With a soft focus on the horizon and an awareness of the peripheral vision, a pilot can see very small changes in sink rate and track. This awareness is crucial in making safe and consistent landings. Many pilots look at the runway or runway centerline just in front of the nose, rather than looking long. Pilots who do this may luck out with a good landing now and again, but will often land flat, as in on all three tires at once rather than on the mains first. Pilots who look short have real difficulty with crosswind landings. In addition, once the round off has commenced, there is NO reason to look anywhere but down the runway. Specifically, do not look at the airspeed or vertical speed indicators! Also, keep those eyes outside the cockpit and looking down the runway until turning off at a taxiway. Follow through on rollout. Too many pilots give up positively controlling their aircraft once it touches down.

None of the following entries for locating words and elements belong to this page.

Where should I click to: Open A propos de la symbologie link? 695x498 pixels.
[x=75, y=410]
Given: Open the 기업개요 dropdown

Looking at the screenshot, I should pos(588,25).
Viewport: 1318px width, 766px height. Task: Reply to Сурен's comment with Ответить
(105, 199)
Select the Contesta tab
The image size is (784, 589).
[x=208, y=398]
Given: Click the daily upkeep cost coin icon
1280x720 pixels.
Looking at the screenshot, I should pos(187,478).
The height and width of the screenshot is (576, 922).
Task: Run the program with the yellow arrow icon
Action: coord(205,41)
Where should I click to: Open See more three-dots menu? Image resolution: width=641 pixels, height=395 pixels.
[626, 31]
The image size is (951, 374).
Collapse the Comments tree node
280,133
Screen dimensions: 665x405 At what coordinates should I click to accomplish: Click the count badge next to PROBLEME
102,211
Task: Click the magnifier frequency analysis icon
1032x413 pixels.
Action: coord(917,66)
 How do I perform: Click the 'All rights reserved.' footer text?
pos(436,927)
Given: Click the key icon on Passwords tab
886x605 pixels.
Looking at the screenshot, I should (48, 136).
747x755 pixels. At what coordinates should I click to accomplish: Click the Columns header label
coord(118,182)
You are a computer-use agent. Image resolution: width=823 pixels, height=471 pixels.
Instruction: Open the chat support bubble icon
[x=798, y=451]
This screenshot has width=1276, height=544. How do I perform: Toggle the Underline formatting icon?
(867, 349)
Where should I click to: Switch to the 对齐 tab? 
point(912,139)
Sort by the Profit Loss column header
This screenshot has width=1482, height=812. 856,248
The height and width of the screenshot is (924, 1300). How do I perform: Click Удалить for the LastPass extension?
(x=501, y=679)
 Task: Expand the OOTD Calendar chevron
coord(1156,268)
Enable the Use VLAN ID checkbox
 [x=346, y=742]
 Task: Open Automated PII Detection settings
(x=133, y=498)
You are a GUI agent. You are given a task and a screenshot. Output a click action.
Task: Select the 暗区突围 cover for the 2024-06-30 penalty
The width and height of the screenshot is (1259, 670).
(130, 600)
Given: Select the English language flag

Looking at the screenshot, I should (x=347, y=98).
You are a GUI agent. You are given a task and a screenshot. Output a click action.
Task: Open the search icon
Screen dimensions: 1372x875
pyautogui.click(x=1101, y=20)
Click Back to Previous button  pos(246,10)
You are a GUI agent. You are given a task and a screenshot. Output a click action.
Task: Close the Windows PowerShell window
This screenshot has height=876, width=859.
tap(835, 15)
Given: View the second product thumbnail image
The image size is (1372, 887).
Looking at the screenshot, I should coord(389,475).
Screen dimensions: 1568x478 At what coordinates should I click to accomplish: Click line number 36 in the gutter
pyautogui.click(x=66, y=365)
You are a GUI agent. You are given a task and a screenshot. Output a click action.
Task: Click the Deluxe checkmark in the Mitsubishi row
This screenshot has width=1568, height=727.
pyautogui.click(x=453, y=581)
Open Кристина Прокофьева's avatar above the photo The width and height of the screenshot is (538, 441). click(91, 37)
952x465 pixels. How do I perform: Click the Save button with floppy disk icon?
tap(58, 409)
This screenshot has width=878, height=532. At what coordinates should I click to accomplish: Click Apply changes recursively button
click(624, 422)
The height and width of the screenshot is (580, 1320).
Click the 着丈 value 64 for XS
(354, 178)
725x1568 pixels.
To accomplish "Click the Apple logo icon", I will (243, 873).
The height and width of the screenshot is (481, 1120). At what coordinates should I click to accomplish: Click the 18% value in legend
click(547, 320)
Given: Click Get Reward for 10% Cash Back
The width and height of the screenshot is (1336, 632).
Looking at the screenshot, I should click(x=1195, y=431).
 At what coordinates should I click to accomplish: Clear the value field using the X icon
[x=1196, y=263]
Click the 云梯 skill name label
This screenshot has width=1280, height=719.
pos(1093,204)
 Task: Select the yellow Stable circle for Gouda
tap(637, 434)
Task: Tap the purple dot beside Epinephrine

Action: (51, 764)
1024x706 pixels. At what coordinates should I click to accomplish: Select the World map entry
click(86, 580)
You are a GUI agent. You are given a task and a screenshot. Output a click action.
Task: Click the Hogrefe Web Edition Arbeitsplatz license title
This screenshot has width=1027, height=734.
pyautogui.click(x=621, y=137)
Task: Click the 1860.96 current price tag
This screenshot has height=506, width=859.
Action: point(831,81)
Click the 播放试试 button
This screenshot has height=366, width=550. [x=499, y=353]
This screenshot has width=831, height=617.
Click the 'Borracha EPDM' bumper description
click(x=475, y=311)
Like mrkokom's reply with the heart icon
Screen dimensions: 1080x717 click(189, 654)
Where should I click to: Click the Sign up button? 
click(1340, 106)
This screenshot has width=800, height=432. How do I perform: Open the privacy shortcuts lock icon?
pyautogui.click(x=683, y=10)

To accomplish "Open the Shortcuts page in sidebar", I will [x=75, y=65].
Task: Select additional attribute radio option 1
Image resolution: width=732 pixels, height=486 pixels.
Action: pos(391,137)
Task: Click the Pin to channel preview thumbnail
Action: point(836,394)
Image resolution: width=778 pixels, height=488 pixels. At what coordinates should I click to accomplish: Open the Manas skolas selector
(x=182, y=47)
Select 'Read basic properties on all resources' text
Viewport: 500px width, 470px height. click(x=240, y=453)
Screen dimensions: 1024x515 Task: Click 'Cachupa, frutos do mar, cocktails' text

None of this works if the aircraft is not aligned with the runway. To be on track means to be tracking the extended centerline of the runway from turning on final to touch down. In a crosswind, holding center line will require either flying with the aircraft’s nose turned into the wind, (a crab), or using a side slip. Please see my article on “crosswind landings” (https://midwestflyer.com/crosswind-landings-theory-practice/). When turning final, do not simply turn and point at the approach end of the runway, but rather imagine the extended centerline of the runway and plan the turn to roll out on that center line. If you are uncomfortable with the overshoot or undershoot of the final turn, simply go around. The first time in the pattern is for calibration, adjust as needed for conditions and try it again!
In summary, to make consistently good landings, a pilot needs to be on altitude throughout the approach, on airspeed appropriate for each leg of the approach, and on track of the extended centerline of the runway once the pilot has turned on final. Constant airspeed is for our purposes controlled by pitch. Sink rate is controlled by power and drag, such as flaps and slips. On final, maintain on altitude by picking a target such as the runway numbers, and observing if the target rises, falls or stays in the same spot on the windscreen while maintaining approach speed.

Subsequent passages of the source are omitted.